Il faut, certes : manifester la plus bande méfiance pour tout ce qui est histoire « policière » de l’Internationale communiste. Néanmoins il apparaît nécessaire d’éclairer dans cette période, le rôle du groupe dirigeant au sein du P.C.E., et en particulier de Codovilla, véritable dirigeant de ce parti comme Fried-Clément l’était à la même époque, du P.C.F. Avant de souscrire à l’opinion d Araquistáin qui voit en lui le « deus ex machina » du ralliement au stalinisme de l’équipe dirigeante des J.S. autour de Santiago Carrillo, il faudrait étudier à la fois la façon dont, en 1935-36, la révolution d’octobre 1917 était connue, ressentie et comprise en Espagne, l’influence de la propagande communiste soviétique au sujet des plans quinquennaux, de l’industrialisation de la construction du socialisme etc., et la possible corruption exercée sur de tout jeunes hommes à l’expérience politique limitée : il serait utile notamment d’étudier de façon détaillée les variations des thèmes politiques d’un Carrillo et d’un Melchor avant et après leur séjour en Union soviétique.

Les polémiques entre partisans de Nín-Andrade et partisans de Trotsky au sujet du P.O.U.M. gagneraient à être éclairées en profondeur par des études du type de celles que nous venons de suggérer.

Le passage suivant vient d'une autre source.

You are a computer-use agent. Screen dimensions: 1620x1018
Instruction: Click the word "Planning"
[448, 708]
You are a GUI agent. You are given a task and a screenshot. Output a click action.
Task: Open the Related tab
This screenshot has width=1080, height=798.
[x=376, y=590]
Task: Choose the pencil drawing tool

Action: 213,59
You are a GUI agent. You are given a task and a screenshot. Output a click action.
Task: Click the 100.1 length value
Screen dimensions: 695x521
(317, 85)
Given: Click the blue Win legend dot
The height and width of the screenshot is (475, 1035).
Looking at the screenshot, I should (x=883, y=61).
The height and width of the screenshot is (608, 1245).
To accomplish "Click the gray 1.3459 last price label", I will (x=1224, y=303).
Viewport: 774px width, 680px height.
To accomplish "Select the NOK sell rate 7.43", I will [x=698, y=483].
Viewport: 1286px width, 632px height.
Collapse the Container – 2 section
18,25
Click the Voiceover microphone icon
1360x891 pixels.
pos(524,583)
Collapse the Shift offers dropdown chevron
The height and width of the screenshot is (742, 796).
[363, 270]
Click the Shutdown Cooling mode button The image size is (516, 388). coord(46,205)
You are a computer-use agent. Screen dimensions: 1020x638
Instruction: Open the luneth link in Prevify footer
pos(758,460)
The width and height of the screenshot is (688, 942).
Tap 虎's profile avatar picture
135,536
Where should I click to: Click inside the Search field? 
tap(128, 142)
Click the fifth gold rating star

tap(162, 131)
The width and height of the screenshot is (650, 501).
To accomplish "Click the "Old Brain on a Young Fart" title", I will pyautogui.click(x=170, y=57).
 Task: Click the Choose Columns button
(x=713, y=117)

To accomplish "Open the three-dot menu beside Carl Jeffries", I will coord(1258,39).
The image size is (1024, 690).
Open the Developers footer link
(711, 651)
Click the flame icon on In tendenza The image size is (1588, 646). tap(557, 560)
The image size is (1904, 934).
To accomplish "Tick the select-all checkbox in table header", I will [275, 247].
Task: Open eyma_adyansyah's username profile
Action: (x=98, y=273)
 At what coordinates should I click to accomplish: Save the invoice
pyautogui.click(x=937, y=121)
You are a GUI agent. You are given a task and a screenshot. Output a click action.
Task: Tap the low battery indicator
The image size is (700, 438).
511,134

Le problème décisif historiquement, celui de 1934-35, « entrisme » dans le Parti socialiste ou fusion avec le Bloc dans le P.O.U.M., peut être réduit à une divergence dans la méthode de construction du Parti révolutionnaire. Les partisans de 1’« union des révolutionnaires » dans le P.O.U.M. ont beau jeu de souligner la rapide décomposition de l’aile gauche socialiste, le rôle joué par la direction de la J.S. dans la stalinisation du Parti socialiste espagnol. Les mêmes tirent un argument évident de la rapide liquidation politique des trotskistes « entrés » dans le Parti socialiste espagnol sur les conseils de Trotsky, qu’il s’agisse de Fersen ou d’Estebán Bilbao, ou encore de la médiocrité des « groupes » trotskistes mis sur pied à partir de 1936. Mais il est Incontestable que la décision de la Gauche communiste de ne pas entrer dans le P.S. a pesé sur le destin de l’aile gauche de ce parti livrée à elle-même, car il est impossible de comparer ce que n’ont pas réalisé ensemble Fersen, Bilbao, Munis et six jeunes militants madrilènes, avec ce qu’auraient pu réaliser la pléiade de brillants militants trotskistes qui ont préféré prendre part à la fondation du P.O.U.M.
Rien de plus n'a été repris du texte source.